Data excerpts:
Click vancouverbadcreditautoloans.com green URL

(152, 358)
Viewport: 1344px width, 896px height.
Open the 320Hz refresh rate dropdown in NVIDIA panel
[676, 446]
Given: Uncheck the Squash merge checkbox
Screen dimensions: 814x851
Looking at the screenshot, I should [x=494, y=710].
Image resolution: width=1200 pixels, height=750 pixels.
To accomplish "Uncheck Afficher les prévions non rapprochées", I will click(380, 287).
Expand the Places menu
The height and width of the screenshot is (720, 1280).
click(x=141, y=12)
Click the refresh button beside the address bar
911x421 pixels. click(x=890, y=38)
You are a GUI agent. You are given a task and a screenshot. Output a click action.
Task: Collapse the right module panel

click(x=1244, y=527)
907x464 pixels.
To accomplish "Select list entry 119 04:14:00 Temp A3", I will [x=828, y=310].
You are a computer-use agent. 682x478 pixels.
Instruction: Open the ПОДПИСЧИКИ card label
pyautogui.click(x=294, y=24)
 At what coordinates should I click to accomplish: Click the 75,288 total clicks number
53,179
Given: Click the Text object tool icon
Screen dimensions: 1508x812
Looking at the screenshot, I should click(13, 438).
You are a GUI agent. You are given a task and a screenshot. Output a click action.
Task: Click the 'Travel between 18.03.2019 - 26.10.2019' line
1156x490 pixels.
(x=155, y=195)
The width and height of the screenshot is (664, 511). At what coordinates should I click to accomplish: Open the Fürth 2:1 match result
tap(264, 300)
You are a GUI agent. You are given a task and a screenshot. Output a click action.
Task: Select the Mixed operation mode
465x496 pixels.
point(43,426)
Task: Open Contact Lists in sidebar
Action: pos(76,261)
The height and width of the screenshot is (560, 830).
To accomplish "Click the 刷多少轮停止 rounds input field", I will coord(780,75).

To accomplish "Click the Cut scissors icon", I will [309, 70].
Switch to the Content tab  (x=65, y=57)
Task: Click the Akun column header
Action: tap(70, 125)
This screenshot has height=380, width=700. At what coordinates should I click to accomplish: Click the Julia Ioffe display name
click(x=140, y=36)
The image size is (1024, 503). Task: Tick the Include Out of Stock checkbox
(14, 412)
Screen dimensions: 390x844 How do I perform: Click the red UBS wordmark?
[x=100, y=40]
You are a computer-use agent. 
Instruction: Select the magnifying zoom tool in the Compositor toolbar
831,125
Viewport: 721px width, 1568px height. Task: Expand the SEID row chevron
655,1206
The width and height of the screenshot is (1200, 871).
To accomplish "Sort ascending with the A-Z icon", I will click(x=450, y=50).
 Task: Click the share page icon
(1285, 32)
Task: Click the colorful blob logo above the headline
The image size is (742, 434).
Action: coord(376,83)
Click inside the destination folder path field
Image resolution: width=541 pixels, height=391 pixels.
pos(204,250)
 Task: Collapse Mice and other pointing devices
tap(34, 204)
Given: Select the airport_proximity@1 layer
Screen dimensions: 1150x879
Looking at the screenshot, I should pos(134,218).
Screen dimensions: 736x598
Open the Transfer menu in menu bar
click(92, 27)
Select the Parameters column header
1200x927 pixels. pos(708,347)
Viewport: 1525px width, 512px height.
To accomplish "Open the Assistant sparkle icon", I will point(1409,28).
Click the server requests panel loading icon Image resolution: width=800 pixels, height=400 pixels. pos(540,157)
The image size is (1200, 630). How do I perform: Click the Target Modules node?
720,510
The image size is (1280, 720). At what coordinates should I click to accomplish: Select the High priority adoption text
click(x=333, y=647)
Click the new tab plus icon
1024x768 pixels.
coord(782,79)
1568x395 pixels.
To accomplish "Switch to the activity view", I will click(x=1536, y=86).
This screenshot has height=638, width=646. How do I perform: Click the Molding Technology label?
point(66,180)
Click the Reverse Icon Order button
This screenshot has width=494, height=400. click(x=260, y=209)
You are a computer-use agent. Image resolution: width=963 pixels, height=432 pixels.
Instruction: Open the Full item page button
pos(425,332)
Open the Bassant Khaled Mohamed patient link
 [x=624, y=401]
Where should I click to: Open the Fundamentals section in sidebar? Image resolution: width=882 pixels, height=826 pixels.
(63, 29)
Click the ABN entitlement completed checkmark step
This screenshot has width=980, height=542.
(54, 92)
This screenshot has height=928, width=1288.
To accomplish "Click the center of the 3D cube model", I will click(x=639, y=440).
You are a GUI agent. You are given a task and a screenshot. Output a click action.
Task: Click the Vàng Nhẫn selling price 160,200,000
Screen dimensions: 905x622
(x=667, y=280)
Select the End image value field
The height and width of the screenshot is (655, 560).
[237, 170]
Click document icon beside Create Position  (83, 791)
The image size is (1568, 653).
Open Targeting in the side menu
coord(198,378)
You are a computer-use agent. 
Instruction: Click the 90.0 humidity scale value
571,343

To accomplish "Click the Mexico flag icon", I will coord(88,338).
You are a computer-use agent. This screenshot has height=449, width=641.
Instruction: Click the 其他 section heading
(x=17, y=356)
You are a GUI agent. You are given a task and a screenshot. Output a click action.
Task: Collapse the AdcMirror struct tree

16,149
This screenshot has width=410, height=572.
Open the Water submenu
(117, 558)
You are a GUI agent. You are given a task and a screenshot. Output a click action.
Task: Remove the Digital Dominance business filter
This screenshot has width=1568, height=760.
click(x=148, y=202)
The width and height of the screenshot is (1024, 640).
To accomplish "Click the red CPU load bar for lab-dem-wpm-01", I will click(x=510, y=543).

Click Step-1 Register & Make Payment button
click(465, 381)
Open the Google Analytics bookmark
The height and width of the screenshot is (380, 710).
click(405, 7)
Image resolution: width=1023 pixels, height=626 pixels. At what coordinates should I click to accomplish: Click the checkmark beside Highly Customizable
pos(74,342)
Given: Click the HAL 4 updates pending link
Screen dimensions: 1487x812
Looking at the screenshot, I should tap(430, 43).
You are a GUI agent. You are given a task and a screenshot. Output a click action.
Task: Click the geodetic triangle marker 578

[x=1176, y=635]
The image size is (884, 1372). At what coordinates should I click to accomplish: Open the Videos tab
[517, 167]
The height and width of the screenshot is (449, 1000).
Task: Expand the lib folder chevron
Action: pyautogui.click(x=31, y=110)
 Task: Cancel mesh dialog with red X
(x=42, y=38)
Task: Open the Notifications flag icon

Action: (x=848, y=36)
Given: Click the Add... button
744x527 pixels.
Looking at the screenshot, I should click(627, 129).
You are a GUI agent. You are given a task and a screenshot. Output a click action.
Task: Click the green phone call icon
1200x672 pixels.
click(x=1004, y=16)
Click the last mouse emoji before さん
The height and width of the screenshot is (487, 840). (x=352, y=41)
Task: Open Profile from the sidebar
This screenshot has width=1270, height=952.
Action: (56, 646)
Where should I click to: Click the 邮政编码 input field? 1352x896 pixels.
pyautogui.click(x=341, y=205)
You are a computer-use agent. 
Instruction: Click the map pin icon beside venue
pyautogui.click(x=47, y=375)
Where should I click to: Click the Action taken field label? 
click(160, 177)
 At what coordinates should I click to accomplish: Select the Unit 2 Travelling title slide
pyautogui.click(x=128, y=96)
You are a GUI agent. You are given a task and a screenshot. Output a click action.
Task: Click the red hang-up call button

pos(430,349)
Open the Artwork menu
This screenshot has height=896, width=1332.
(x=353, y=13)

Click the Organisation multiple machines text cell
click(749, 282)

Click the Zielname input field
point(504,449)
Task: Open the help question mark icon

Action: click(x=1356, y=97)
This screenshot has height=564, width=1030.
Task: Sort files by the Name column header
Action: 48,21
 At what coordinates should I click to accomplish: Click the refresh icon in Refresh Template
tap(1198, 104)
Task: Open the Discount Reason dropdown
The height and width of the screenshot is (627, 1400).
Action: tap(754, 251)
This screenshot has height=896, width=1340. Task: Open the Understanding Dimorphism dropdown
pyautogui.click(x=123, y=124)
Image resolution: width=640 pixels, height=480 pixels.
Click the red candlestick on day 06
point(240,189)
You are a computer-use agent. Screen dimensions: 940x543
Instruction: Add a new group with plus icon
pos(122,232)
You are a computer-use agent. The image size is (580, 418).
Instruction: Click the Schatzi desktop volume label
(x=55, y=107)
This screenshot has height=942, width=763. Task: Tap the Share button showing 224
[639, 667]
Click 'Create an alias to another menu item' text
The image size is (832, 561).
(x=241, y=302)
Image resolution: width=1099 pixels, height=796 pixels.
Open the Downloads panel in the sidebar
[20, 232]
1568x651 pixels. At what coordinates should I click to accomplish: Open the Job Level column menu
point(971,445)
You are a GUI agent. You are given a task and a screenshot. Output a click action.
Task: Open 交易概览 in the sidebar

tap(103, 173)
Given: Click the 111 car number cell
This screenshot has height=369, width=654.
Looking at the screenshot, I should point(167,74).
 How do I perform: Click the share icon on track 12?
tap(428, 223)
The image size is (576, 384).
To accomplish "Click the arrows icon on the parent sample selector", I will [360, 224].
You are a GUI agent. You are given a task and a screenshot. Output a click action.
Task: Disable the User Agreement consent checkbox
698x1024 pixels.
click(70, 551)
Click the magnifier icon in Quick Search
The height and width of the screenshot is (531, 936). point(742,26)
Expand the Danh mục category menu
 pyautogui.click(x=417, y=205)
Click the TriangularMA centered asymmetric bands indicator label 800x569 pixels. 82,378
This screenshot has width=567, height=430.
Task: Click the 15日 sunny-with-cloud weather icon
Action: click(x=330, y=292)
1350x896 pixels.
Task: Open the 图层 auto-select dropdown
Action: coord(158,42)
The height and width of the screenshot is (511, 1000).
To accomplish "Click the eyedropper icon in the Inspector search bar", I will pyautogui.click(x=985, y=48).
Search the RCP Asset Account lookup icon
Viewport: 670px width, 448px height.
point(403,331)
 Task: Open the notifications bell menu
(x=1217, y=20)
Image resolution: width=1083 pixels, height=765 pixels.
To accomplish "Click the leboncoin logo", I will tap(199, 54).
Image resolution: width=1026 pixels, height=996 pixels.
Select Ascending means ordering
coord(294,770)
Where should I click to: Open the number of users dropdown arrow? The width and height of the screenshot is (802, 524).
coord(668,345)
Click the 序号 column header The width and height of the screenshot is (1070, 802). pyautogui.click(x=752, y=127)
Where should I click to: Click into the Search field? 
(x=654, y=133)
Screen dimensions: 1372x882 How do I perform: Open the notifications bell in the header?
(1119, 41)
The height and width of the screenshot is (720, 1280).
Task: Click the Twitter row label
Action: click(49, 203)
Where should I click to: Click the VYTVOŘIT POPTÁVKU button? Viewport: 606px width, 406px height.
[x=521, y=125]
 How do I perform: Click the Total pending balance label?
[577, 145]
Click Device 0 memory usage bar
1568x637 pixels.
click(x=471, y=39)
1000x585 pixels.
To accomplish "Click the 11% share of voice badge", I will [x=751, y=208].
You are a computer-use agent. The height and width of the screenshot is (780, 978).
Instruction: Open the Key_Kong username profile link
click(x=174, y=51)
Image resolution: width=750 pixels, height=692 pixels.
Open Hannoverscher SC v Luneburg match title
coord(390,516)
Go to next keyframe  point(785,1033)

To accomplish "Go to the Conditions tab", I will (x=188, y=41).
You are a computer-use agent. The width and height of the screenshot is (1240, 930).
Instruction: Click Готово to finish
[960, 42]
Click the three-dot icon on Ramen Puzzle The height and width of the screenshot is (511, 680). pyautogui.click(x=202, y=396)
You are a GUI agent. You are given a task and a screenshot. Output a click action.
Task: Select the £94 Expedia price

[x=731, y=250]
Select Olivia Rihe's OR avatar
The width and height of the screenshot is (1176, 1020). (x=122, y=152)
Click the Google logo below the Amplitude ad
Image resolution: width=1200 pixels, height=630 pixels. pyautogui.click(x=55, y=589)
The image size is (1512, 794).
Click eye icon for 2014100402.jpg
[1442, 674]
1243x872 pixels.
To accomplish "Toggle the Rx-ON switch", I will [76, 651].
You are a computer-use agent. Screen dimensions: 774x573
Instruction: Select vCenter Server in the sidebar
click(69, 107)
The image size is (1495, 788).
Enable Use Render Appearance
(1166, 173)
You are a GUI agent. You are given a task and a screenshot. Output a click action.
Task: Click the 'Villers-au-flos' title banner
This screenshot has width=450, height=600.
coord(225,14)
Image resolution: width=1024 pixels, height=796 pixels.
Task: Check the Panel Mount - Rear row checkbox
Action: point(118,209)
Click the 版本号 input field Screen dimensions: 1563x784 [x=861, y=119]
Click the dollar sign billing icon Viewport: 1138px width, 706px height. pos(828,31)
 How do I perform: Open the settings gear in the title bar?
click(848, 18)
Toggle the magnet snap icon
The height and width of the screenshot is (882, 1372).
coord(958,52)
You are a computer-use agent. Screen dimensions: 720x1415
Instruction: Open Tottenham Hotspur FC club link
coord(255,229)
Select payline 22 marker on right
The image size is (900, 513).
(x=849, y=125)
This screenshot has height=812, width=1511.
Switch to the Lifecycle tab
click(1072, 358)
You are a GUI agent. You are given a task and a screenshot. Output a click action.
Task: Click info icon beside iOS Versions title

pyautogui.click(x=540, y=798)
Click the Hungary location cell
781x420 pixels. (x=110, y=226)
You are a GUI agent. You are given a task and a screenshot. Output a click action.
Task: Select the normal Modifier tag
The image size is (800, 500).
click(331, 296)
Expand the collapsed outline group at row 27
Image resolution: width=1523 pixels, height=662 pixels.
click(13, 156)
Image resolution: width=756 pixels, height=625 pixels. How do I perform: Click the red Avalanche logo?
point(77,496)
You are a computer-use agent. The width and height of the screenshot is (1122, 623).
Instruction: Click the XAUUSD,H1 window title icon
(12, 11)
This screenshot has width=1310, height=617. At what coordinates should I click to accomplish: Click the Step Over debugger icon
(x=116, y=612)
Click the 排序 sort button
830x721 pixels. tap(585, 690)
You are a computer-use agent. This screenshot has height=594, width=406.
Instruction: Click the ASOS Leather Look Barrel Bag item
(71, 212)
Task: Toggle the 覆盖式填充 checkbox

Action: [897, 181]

Instructions to follow:
Pull each line containing the word "Uncheck" out of the data above.

Solution:
Given: Uncheck the Squash merge checkbox
To accomplish "Uncheck Afficher les prévions non rapprochées", I will click(380, 287).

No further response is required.